Lesson transitions based on the LessonSuccessThreshold
and LessonRewardThreshold
parameters are evaluated after each assessment. Auto-termination of training (see
NoProgressIterationLimit
) is also based on assessment performance.
Robustness
The Robustness
clause configures several features of the Bonsai AI engine that
increase the robustness of the trained concept. Robustness helps address
differences between the training simulator and the real deployment environment.
For example:
concept MyConcept(input: SimState): BrainAction {
curriculum {
training {
Robustness: {
# drop up to 20% of brain inputs, replacing them with the previous value
MaxDroppedInputRate: 0.2,
# delay brain inputs by up to 10 iterations
MaxInputDelay: 10,
# Delay actions by up to 5 iterations
MaxActionDelay: 5,
# Drop up to 5% of actions, replacing them with the previous action
MaxDroppedActionRate: 0.05
}
}
}
}
The robustness features work by injecting delays or failures of brain inputs and concept outputs. Delays and failures force the concept to learn a policy that handles delayed or dropped states and actions appropriately. Robustness helps bridge the sim-to-real gap for concepts trained in a simulation that does not perfectly model sensor and actuator delays or errors.
Goals, rewards, and terminal conditions are still computed on the true state and action. The delays and drops are applied to the brain input and the actions sent to the environment as shown in the following figure:
Diagram showing where the robustness functionality fits in the training data flow.
Note
Robustness features only work when training with a simulator, not with a dataset.
MaxDroppedInputRate
, MaxDroppedActionRate
MaxDroppedInputRate
and MaxDroppedActionRate
configure the maximum rate at
which the brain input and the concept action are dropped. During training, the
system chooses a different drop rate for each episode to expose the concept to
a variety of conditions. When an input or action is dropped during training,
Bonsai uses the last known input or action value instead.
The first input and action is never dropped. The drop rate must be between 0 and 1, and defaults to 0.
MaxInputDelay
, MaxActionDelay
MaxInputDelay
and MaxActionDelay
configure the maximum allowable delay for
delivering brain inputs (MaxInputDelay
) or brain actions (MaxActionDelay
)
during training iterations.
During training, the system selects a different delay value for each episode to expose the concept to a variety of sensor and actuation delays.
The delay value must be an integer between 0 and 100, and defaults to 0.
Transform functions
In some cases, you need to translate communication between the simulator and the AI during training. For example,
- The simulator produces more information than the AI will have access to production.
- Action instructions the AI sends once deployed have a different format than what the simulator expects.
To perform translations on communication between the simulator and the AI, use a transform function. Inkling supports the following transform functions:
- State transform: used to translate information about the environment for consumption by the AI. For example, applying scaling values, converting measurement units, or aggregating values.
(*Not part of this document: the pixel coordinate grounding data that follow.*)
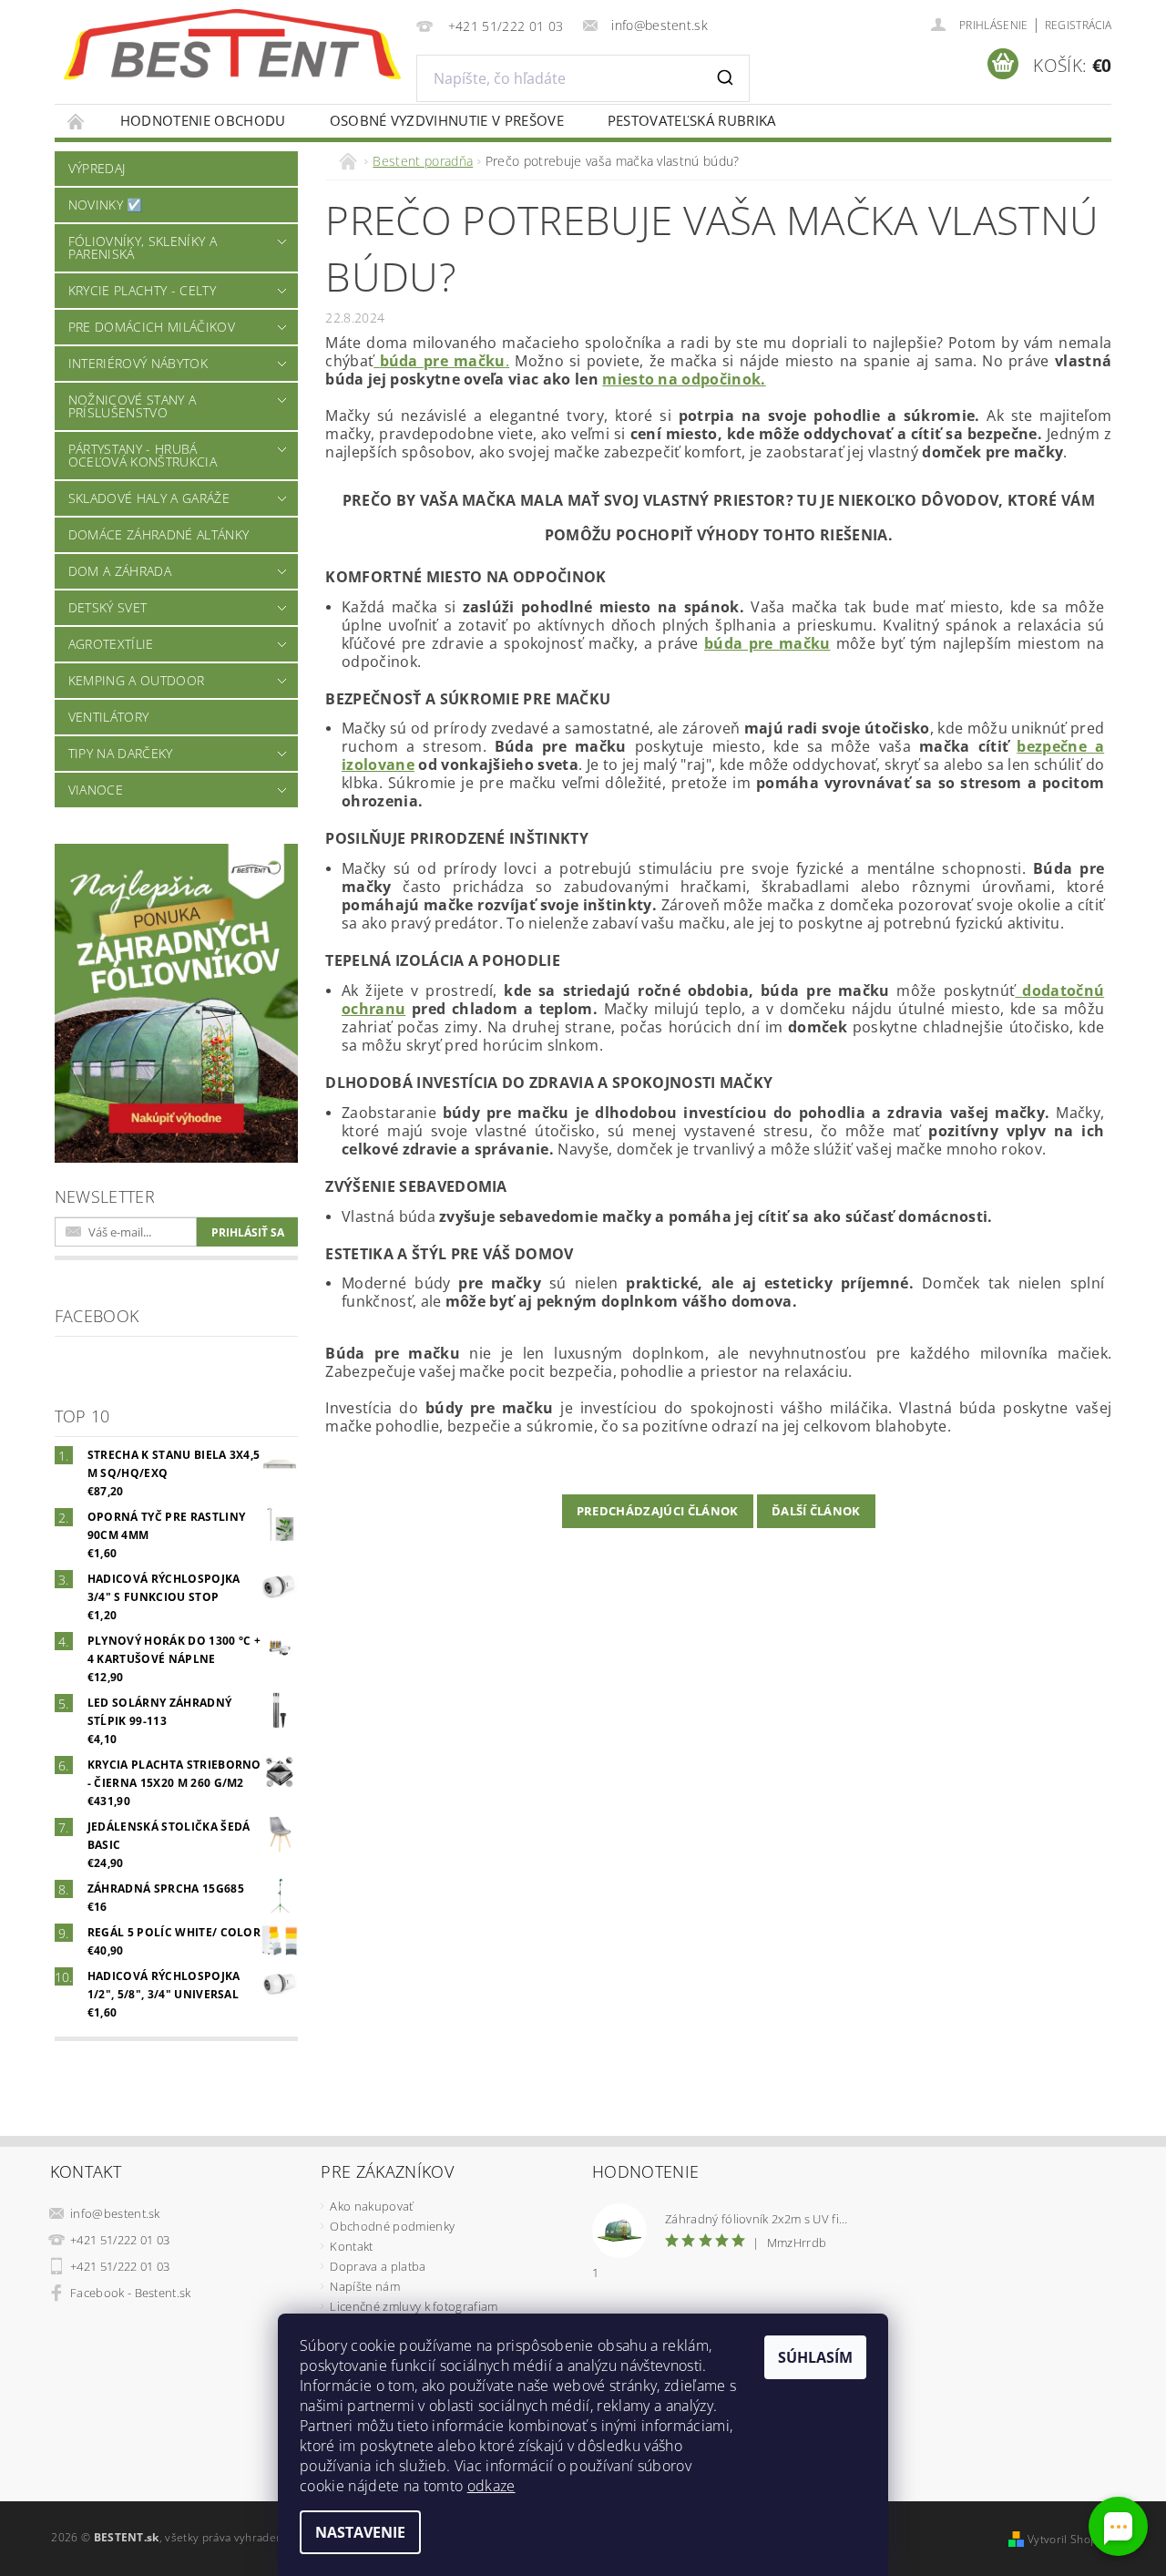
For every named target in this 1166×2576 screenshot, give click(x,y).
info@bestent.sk (115, 2213)
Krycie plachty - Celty (142, 290)
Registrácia (1078, 25)
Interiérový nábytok (138, 363)
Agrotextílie (111, 643)
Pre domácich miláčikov (151, 326)
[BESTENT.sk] (232, 44)
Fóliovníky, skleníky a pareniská (142, 247)
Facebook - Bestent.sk (130, 2292)
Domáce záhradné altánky (158, 534)
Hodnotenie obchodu (203, 120)
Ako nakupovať (371, 2206)
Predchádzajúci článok (658, 1511)
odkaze (491, 2486)
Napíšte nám (365, 2286)
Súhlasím (815, 2357)
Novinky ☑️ (105, 204)
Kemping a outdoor (136, 680)
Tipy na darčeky (120, 753)
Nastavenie (360, 2532)
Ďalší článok (816, 1511)
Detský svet (108, 607)
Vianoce (95, 789)
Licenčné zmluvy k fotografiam (413, 2306)
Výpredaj (97, 168)
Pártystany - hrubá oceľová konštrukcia (142, 455)
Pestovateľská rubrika (692, 120)
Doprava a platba (377, 2266)
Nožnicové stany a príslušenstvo (132, 406)
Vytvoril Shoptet (1069, 2539)
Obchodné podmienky (392, 2226)
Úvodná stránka (76, 121)
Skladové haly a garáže (149, 498)
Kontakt (351, 2246)
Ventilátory (108, 716)
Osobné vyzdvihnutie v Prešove (447, 120)
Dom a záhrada (119, 571)
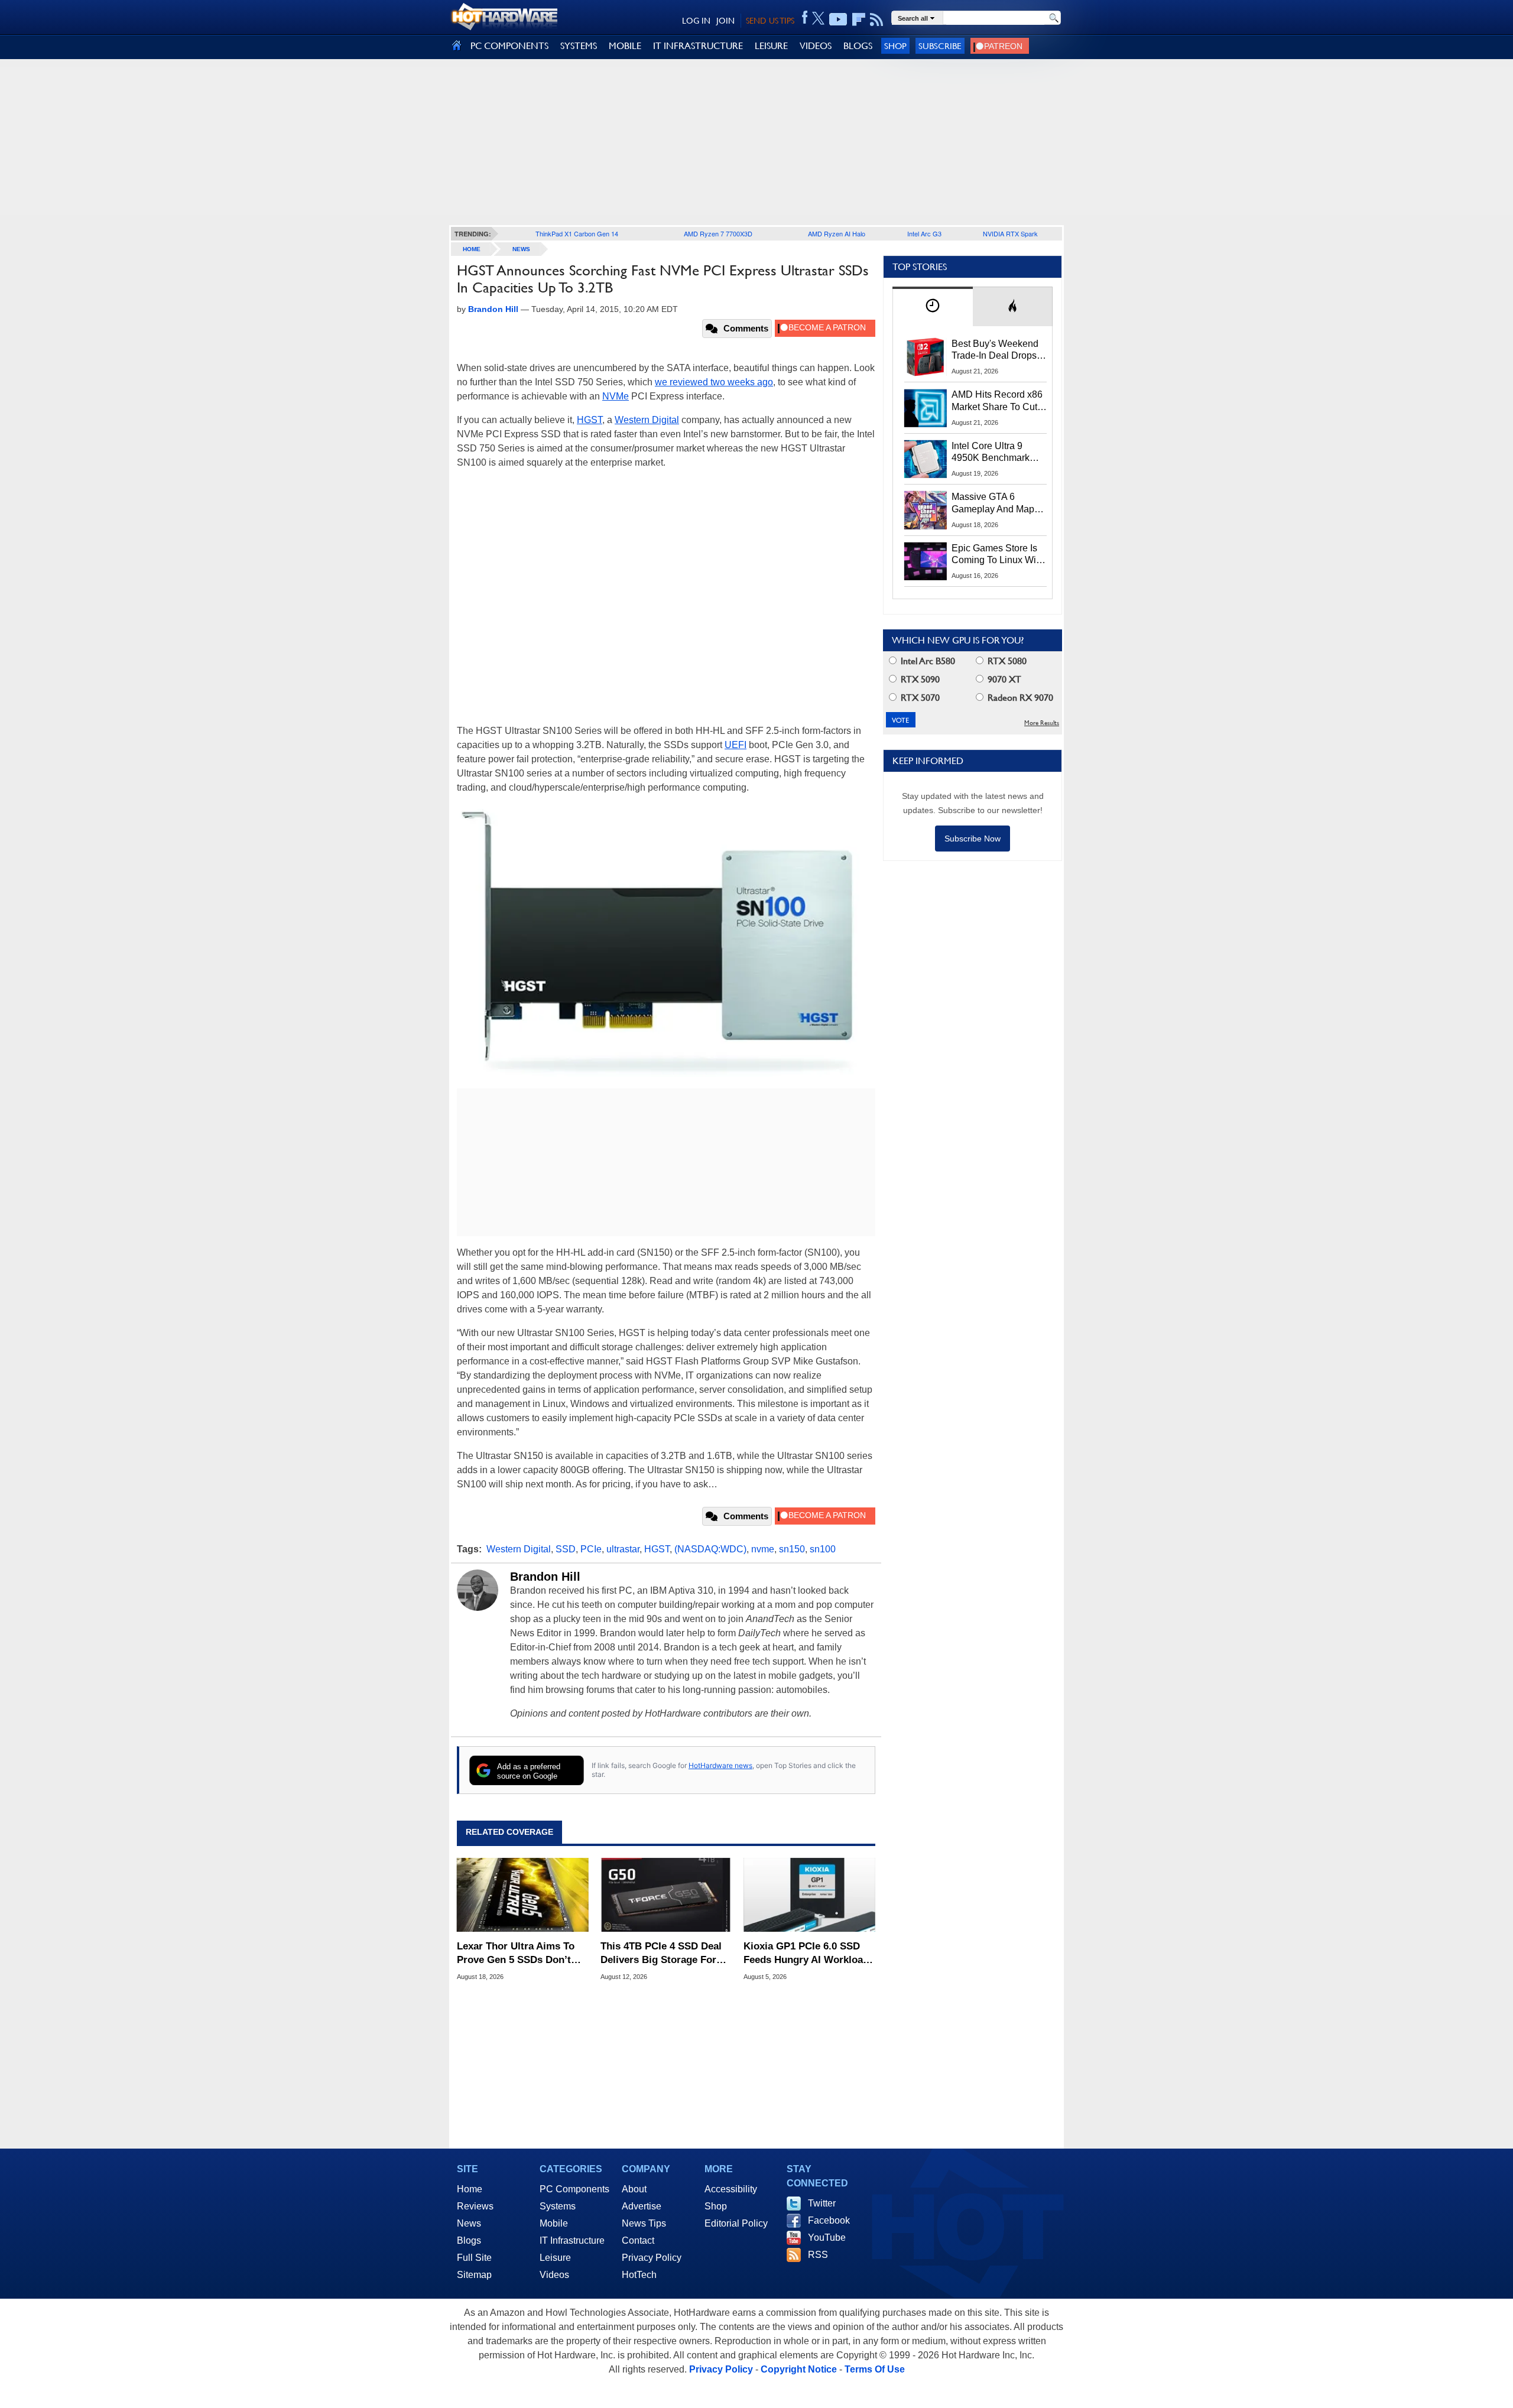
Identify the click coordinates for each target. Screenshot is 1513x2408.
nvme (762, 1549)
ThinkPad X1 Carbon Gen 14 (576, 233)
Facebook (829, 2220)
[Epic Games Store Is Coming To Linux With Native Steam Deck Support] (925, 561)
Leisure (555, 2258)
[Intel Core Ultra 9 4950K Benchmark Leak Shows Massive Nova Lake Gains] (925, 459)
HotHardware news (720, 1765)
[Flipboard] (858, 19)
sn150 (792, 1549)
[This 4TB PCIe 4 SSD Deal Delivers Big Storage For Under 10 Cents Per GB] (666, 1895)
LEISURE (771, 45)
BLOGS (857, 45)
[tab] (932, 306)
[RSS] (877, 19)
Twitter (822, 2203)
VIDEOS (816, 45)
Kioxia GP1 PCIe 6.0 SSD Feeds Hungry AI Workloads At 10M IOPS (808, 1953)
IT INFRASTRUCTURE (698, 45)
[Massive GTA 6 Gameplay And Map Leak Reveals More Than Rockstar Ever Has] (925, 510)
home (471, 249)
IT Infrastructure (572, 2240)
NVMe (615, 396)
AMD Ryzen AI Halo (836, 233)
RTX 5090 (919, 679)
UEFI (735, 745)
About (634, 2189)
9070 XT (1003, 679)
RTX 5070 (919, 697)
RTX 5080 (1006, 661)
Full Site (474, 2258)
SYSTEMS (578, 45)
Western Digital (647, 420)
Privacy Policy (651, 2258)
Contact (638, 2240)
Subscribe (940, 46)
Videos (554, 2275)
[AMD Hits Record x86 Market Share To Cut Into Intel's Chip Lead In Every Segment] (925, 408)
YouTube (827, 2237)
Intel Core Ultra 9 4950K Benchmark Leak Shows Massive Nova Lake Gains (996, 452)
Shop (895, 46)
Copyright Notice (799, 2369)
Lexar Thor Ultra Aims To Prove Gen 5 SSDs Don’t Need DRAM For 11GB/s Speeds (515, 1953)
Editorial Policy (736, 2223)
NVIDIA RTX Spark (1010, 233)
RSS (818, 2255)
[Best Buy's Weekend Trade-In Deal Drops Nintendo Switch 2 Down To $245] (925, 357)
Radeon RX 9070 (1019, 697)
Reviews (475, 2206)
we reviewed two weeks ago (714, 382)
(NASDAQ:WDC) (710, 1549)
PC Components (574, 2189)
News (521, 249)
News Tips (644, 2223)
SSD (566, 1549)
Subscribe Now (972, 838)
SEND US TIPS (770, 20)
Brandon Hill (545, 1576)
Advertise (641, 2206)
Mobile (554, 2223)
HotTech (639, 2275)
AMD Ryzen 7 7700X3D (718, 233)
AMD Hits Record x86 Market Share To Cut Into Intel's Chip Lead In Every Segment (997, 401)
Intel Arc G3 (924, 233)
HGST (589, 420)
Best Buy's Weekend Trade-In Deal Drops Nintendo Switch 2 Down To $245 (995, 350)
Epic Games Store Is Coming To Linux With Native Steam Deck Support (998, 555)
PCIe (591, 1549)
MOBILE (625, 45)
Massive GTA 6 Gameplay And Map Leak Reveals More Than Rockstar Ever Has (993, 503)
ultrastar (622, 1549)
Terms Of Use (875, 2369)
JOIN (725, 20)
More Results (1041, 723)
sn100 (823, 1549)
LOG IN (696, 20)
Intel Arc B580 (926, 661)
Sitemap (474, 2275)
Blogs (469, 2240)
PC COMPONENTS (509, 45)
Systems (558, 2206)
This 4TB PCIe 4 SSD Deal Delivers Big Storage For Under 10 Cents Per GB (661, 1953)
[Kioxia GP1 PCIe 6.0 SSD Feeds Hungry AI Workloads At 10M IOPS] (809, 1895)
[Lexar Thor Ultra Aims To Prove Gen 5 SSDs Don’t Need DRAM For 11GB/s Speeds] (523, 1895)
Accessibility (730, 2189)
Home (469, 2189)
- Action transform: used to translate AI instructions for application within the simulated environment.
See Keyword: State (transform) for details on using state transforms and Keyword: Action (transform) for details on using action transforms.
Action masking
See Keyword: Mask for details on using action masks, which restrict the set of available actions for particular states.